Sub-question: Any experience with using silica gel with greens? Again, what bean humidity settles with what level of rehydration of silica gel? (On the internet it is claimed that 100g silica gel will absorb 40g water - but obviously that does not mean what it appears to mean at face value. In an infinitely humid room it will no doubt absorb 40g water before it ceases to have any dehydrating effect, but in a sealed environment with limited total water content it is bound to come into equilibrium at some point - after reaching a certain air humidity level and silica gel rehydration level combination, it will presumably remain in equilibrium).
 
Bhante
The long version:
In early March I bought some green beans at source, at about 900m above sea level. Temperature was about 29C at that time, and humidity a little bit high.

I know very well that the beans were not well dried, they cannot dry adequately in those conditions. I was planning to sun dry them after reaching the city, but found the humidity was sky-high and feared the bean humidity would only INCREASE, so I decided on a drastic solution. At that point the beans were smelling quite wet (at 34C).

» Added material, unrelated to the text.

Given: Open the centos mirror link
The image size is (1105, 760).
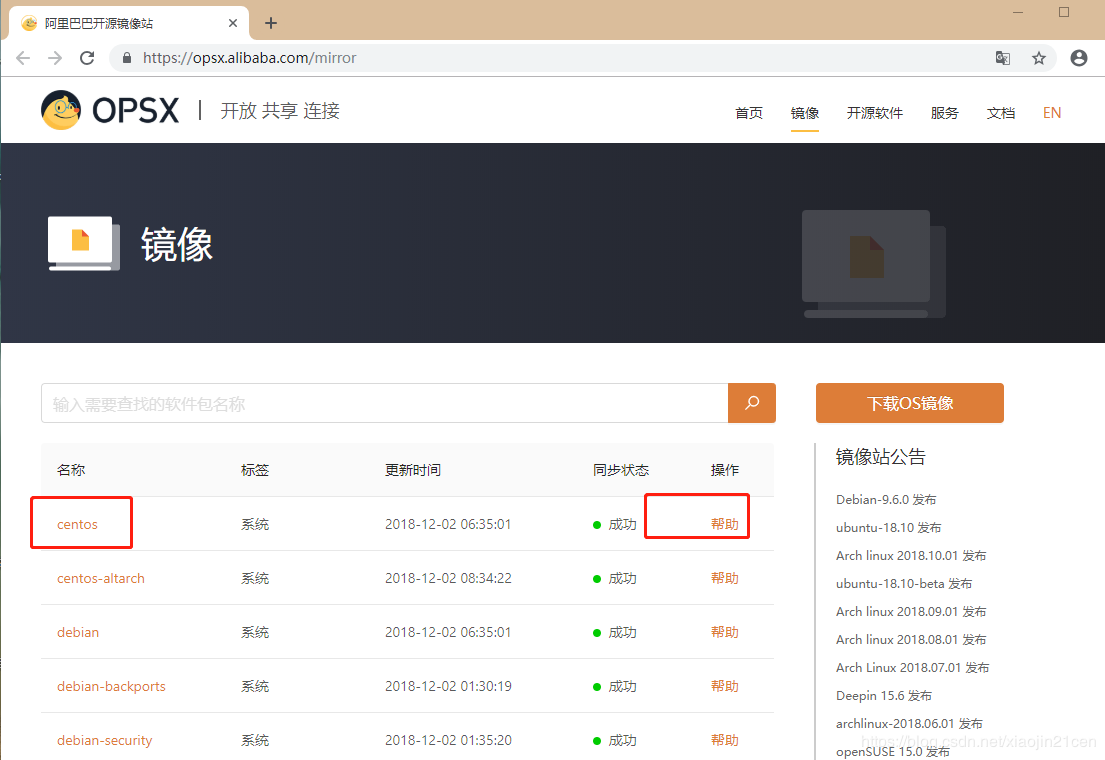Looking at the screenshot, I should pos(77,524).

For 11kg greens I got 1kg silica gel with cobalt chloride indicator (initially dark blue, turns first pink and finally almost transparent when rehydration is complete). Eventually the beans ended up in plastic bags with about 1.1kg beans per bag, and a paper envelope containing 100g silica gel. The bags were sealed with a heat welder, i.e. completely sealed (the first 2 weeks was a less meticulous version). Today after another 2 weeks in the completely sealed condition I opened one bag to check the condition of the silica gel and reseal with a room-humidity sensor inside. I was slightly surprised by the results.

The beans were no longer smelling wet (not at all). The silica gel was still quite dark in colour, quite blue, only slightly pink - i.e. only a little bit used up. However the air humidity reading inside the bag after sealing was quite a bit higher than expected at 52% (temperature 35C).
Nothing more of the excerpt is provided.